TEKS UNTUK DIANALISIS:
___
Berdayakan Eks ODGJ untuk Kembali Berkarya
Penyintas ODGJ di Wonorejo, Malang, mendapatkan pelatihan keterampilan hingga pemberian dan pendaftaran merek produk.
Pemberdayaan bagi para penyintas gangguan jiwa sangat dibutuhkan. Mereka juga ingin produktif berkarya dan bermanfaat di tengah masyarakat.
Bersama rekannya, Siti antusias mengoleskan cairan pewarna menggunakan kuas ke lembaran kain yang sebelumnya telah dibubuhi cap dan cipratan malam. Kain yang semula putih itu pun berubah warna menjadi keunguan.
Sesekali, senyum Siti mengembang. Dia merasa gembira bisa ikut dalam proses membatik. Sebuah kegiatan baru di luar rutinitas yang biasa dia lakukan.
Biasanya, gadis belasan tahun itu membantu orang berjualan makanan ringan di depan sekolah taman kanak-kanak di daerah tempat tinggalnya di Desa Wonorejo, Kecamatan Singosari, Kabupaten Malang, Jawa Timur.
”Iya, senang (membatik),” katanya kepada Kompas, Selasa (23/4/2024), di Posyandu Jiwa-Gerakan Peduli Jiwa Sehat (Gardu Sawah), Dusun Blandit Barat, Wonorejo.
Siti berkumpul bersama beberapa penyintas orang dengan gangguan jiwa (ODGJ) dari desa setempat. Mereka menghadiri acara pertanggungjawaban sosial oleh platform kekayaan intelektual mebiso.com bekerja sama dengan Gardu Sawah dan Rumah Sakit Jiwa (RSJ) Dr Radjiman Wediodiningrat Lawang.
Turut hadir, antara lain, sejumlah mahasiswa dari Universitas Negeri Malang, pemerintah desa, pihak Puskesmas Ardimulyo, dan pihak International Mental Health Cooperation and Training Center (IMHCTC) Taiwan.
Sejauh ini setidaknya ada 20-an orang yang memanfaatkan posyandu jiwa yang lokasinya di pinggir jalan desa di kawasan perkebunan tebu itu. Mereka adalah warga setempat yang sebelumnya mengalami gangguan kesehatan mental.
Selain menjalani terapi pengobatan rutin sebulan sekali, sejak 2018, mereka juga mengikuti kegiatan pemberdayaan. Setidaknya lima produk telah dihasilkan bersama masyarakat, seperti kemoceng, keset, sandal, dan bros dari kain perca. Adapun keterampilan membatik baru mereka rasakan baru-baru ini.
___
Data Tersimpan
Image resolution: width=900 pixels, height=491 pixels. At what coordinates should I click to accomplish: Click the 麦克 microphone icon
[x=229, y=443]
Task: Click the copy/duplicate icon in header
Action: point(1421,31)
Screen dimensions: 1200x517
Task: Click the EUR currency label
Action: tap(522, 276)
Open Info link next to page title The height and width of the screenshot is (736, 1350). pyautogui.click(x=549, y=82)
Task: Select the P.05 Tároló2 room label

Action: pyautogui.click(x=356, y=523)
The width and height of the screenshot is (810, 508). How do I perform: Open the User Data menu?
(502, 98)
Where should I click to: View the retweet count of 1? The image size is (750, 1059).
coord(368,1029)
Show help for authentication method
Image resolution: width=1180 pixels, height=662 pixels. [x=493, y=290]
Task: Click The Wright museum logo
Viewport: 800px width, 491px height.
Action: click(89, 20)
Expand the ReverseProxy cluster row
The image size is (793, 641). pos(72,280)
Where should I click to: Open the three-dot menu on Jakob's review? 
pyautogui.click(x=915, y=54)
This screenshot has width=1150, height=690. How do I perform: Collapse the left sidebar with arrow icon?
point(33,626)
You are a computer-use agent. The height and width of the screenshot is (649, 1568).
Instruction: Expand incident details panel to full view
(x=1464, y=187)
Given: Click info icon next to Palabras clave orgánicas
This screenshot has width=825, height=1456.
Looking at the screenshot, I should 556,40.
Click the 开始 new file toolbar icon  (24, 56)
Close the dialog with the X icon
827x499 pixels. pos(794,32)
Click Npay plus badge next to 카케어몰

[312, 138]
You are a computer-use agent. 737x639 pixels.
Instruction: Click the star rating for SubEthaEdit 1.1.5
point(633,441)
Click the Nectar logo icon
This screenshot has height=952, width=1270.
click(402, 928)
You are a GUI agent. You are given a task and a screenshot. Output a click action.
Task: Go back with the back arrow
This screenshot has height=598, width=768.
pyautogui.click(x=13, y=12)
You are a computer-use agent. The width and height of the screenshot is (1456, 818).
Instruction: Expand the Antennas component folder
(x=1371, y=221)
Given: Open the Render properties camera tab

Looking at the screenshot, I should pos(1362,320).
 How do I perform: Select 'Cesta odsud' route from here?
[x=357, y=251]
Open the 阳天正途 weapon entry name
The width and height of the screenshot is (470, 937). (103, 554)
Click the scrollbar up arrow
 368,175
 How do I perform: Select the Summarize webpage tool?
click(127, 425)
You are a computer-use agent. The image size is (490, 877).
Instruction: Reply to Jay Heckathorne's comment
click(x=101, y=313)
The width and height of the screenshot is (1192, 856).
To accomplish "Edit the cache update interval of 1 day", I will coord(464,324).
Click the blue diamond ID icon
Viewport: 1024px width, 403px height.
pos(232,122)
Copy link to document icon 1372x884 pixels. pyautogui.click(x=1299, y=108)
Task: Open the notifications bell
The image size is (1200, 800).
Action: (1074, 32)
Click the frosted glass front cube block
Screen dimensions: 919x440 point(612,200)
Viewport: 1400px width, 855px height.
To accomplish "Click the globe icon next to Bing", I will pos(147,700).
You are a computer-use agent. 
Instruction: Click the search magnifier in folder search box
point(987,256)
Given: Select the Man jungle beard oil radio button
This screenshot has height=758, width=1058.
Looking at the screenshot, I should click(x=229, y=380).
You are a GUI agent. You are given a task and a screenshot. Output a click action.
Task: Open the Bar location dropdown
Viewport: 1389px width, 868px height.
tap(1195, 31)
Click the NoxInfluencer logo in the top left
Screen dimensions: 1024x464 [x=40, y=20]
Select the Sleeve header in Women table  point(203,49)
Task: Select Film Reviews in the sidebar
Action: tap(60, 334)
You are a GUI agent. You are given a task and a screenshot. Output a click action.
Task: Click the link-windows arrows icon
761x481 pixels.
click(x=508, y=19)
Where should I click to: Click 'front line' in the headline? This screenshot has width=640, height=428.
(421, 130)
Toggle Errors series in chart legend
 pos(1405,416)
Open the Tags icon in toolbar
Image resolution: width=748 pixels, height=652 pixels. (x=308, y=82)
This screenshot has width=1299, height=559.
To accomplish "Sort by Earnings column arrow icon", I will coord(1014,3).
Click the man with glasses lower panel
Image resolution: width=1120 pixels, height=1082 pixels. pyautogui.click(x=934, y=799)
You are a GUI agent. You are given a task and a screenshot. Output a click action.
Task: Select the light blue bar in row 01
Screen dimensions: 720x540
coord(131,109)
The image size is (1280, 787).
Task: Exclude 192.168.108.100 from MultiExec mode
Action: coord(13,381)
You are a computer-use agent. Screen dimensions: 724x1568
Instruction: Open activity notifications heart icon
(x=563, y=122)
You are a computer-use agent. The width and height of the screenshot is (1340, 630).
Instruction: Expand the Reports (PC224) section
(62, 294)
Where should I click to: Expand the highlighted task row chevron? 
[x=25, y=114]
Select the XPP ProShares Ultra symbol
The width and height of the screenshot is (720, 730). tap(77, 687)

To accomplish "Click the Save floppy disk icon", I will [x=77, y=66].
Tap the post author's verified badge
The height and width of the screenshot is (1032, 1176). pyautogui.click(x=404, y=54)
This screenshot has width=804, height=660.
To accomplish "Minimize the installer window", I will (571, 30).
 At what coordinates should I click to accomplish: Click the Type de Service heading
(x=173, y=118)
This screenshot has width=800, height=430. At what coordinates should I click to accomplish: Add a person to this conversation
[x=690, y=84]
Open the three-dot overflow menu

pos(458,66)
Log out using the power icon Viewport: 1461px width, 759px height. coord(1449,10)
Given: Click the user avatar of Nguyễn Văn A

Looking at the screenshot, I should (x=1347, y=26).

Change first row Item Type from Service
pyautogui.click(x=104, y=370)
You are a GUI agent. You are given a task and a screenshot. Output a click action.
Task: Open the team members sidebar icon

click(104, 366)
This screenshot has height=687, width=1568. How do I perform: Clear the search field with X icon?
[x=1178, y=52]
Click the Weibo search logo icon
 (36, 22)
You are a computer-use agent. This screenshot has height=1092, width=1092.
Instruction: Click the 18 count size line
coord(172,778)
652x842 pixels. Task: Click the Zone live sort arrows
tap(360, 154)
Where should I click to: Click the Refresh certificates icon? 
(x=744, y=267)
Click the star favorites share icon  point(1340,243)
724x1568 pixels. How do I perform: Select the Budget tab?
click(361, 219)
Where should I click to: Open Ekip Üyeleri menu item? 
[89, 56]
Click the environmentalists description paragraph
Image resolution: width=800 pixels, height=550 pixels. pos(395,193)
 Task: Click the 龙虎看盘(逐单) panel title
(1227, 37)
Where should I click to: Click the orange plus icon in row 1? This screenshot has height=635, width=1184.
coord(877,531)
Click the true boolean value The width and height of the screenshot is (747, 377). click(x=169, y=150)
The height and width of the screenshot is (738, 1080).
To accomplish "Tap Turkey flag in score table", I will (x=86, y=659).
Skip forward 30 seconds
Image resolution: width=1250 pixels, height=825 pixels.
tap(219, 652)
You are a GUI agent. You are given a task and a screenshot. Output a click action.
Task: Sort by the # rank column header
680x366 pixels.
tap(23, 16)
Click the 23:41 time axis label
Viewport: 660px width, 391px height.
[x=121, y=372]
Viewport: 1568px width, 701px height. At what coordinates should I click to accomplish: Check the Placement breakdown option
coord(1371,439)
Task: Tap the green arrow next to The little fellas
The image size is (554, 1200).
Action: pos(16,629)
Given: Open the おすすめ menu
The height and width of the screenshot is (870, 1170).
___
TUGAS LATIHAN:
• 1. Ringkas teks tentang pemberdayaan penyintas ODGJ di Wonorejo dalam dua kalimat.
• 2. Terjemahkan kalimat "Pemberdayaan bagi para penyintas gangguan jiwa sangat dibutuhkan." dari teks tentang pemberdayaan penyintas ODGJ di Wonorejo ke dalam bahasa Inggris.
• 3. Tolong tulis lanjutan teks tentang pemberdayaan penyintas ODGJ di Wonorejo, mulai dari kalimat terakhirnya.

JAWABAN TUGAS:
• 1. Para penyintas gangguan jiwa di Desa Wonorejo, Malang, yang memanfaatkan Posyandu Jiwa Gardu Sawah menjalani terapi pengobatan rutin dan sejak 2018 mengikuti kegiatan pemberdayaan yang menghasilkan produk seperti kemoceng, keset, sandal, dan bros dari kain perca. Keterampilan membatik baru mereka rasakan belakangan ini, antara lain lewat acara pertanggungjawaban sosial mebiso.com yang bekerja sama dengan Gardu Sawah dan RSJ Dr Radjiman Wediodiningrat Lawang.

• 2. Empowerment for survivors of mental disorders is greatly needed.

• 3.
Posyandu jiwa dibangun atas inisiatif Pemerintah Desa Wonorejo guna menangani warganya yang mengalami gangguan jiwa. Awalnya, kegiatan itu dilakukan di rumah warga. Sejak 2016, dibangun gedung baru di tanah kas desa menggunakan anggaran dana desa senilai Rp 194,5 juta. Gedung ini pun disebut-sebut sebagai satu-satunya posyandu jiwa yang diinisiasi oleh desa.
Sekretaris posyandu jiwa, Siti Aminah (47), mengatakan pemberdayaan tak hanya bisa membantu penyintas, tetapi juga keluarganya dari sisi ekonomi. Maklum, sebagian penyintas berasal dari golongan ekonomi kurang mampu.
Adapun dari sisi kecakapan, kegiatan pemberdayaan bisa menjadikan mereka lebih mandiri sehingga pada akhirnya akan berimbas pada kesehatan masing-masing.
Mengenai pemasaran produk, Aminah mengaku sejauh ini mereka baru menerima pesanan, termasuk melalui daring. ”Kalau kesulitan, sejauh ini terletak pada bahan baku. Untungnya kemarin ada bantuan dari yayasan dan dinas sosial,” ucapnya.
Keberadaan posyandu memberi arti tersendiri bagi masyarakat. Sebelum ada posyandu, sebagian warga lebih memilih dukun dalam rangka pengobatan. Namun, saat ini hal itu tidak dilakukan lagi. Mereka kini berkomunikasi langsung dengan tenaga kesehatan.
Posyandu jiwa bekerja sama dengan puskesmas setempat dan pihak RSJ dr Radjiman Wediodiningrat. Selain penyintas yang aktif datang, petugas yang menangani program dan perawat desa juga masih berkunjung ke rumah untuk melakukan pengobatan kepada pasien yang lain.
Alhamdulillah sekarang sudah bebas pasung. Dengan adanya posyandu jiwa ini sudah ada yang sembuh.
Kepala Urusan Perencanaan Desa Wonorejo Iin Farikhin mengatakan jumlah ODGJ di tempatnya cukup banyak, mencapai 40 orang. Namun, saat ini kondisinya sudah bebas pasung. Terakhir pemasungan dilakukan 2016 dengan jumlah tujuh orang.
Baca juga: Beban Berlipat Penyintas Disabilitas Mental Saat Pandemi Covid-19
”Alhamdulillah sekarang sudah bebas pasung. Dengan adanya posyandu jiwa ini sudah ada yang sembuh. Mereka sudah bekerja, seperti di bidang bangunan dan pekerja rumah tangga. Bahkan, ada yang sudah menikah pula,” ucapnya.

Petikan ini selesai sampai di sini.